Coding theory is dealing with error correction during data transmission using error correcting codes. The principle of an error correcting code is to add redundancy to a message, in order to make it possible to correct transmission errors or to reconstruct lost data.The aim of the project is to develop new constructions and efficient decoding algorithms for maximum distance profile (MDP) convolutional codes over the erasure channel. When using this channel, a transmitted symbol is either received correctly or gets lost. Moreover, special subclasses of MDP convolutional codes, the reverse-MDP and complete-MDP convolutional codes should be considered. These codes have additional properties, which are of advantage for decoding. The motivation for this project is provided by the necessity for decoding with least possible delay in applications like internet traffic and in particular, video streaming.In the first part of the project, I want to develop general constructions for reverse-MDP and complete-MDP convolutional codes, where for complete-MDP convolutional codes, one has to prove their existence for all code parameters first. Up to now there are only constructions for MDP convolutional codes over fields of large size, which makes decoding algorithms very complex. Therefore, another aim is to develop constructions of MDP convolutional codes for small field sizes and to obtain a bound for the necessary field size such that a MDP convolutional code exists.In the second part of the project, I plan to approach the development of efficient decoding algorithms for MDP convolutional codes over the erasure channel in two ways: firstly, by considering the parity-check matrix and secondly, by using the systems-theoretic representation of a convolutional code. For the second way, I will use that each convolutional code could be described by a linear system over a finite field.Finally, I will investigate if the class of MDP convolutional codes is capable to achieve Shannon capacity over the q-ary erasure channel without memory, i.e. the aim is to find codes with possibly large transmission rates and possibly small error probabilities. When using the above channel, symbols from a finite field with q elements are transmitted and the erasure probability of a symbols is independent of previous symbols.

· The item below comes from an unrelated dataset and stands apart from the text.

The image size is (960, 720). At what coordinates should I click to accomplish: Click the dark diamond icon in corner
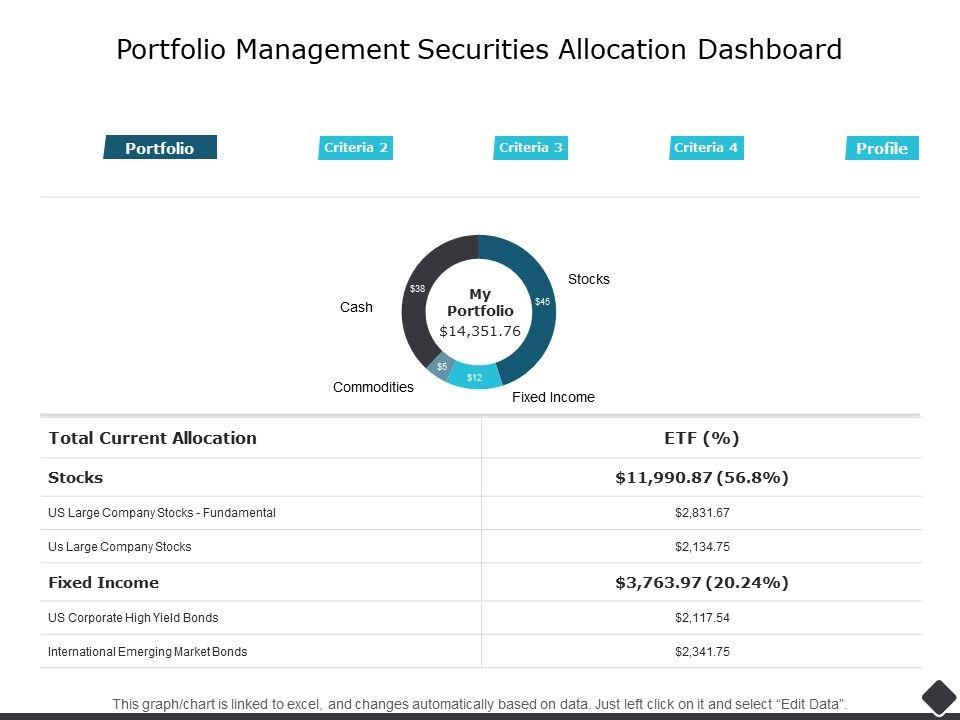tap(938, 697)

编码理论是利用纠错码处理数据传输过程中的纠错问题。纠错码的原理是在信息中增加冗余，以便纠正传输错误或重建丢失的数据。该项目的目的是开发擦除信道上最大距离轮廓（MDP）卷积码的新结构和有效的解码算法。当使用此信道时，传输的符号要么被正确接收，要么丢失。此外，还应考虑MDP卷积码的特殊子类，即反向MDP卷积码和完全MDP卷积码。这些代码具有额外的属性，这是有利于解码。该项目的动机是在互联网流量，特别是视频流等应用中以尽可能少的延迟进行解码的必要性。在项目的第一部分，我想开发反向MDP和完整MDP卷积码的一般构造，对于完整MDP卷积码，必须首先证明其所有代码参数的存在。到目前为止，MDP卷积码的构造都是在大尺寸的域上进行的，这使得译码算法非常复杂。因此，另一个目标是开发小字段大小的MDP卷积码的结构，并获得必要的字段大小的界限，以便MDP卷积码存在。在该项目的第二部分，我计划以两种方式开发擦除信道上的MDP卷积码的有效解码算法：首先通过考虑奇偶校验矩阵，其次通过使用卷积码的系统理论表示。对于第二种方式，我将使用每个卷积码可以由有限域上的线性系统来描述。最后，我将研究这类MDP卷积码是否能够在没有记忆的q元擦除信道上实现香农容量，即目标是找到具有可能大的传输速率和可能小的错误概率的代码。当使用上述信道时，传输来自具有q个元素的有限域的符号，并且符号的擦除概率与先前的符号无关。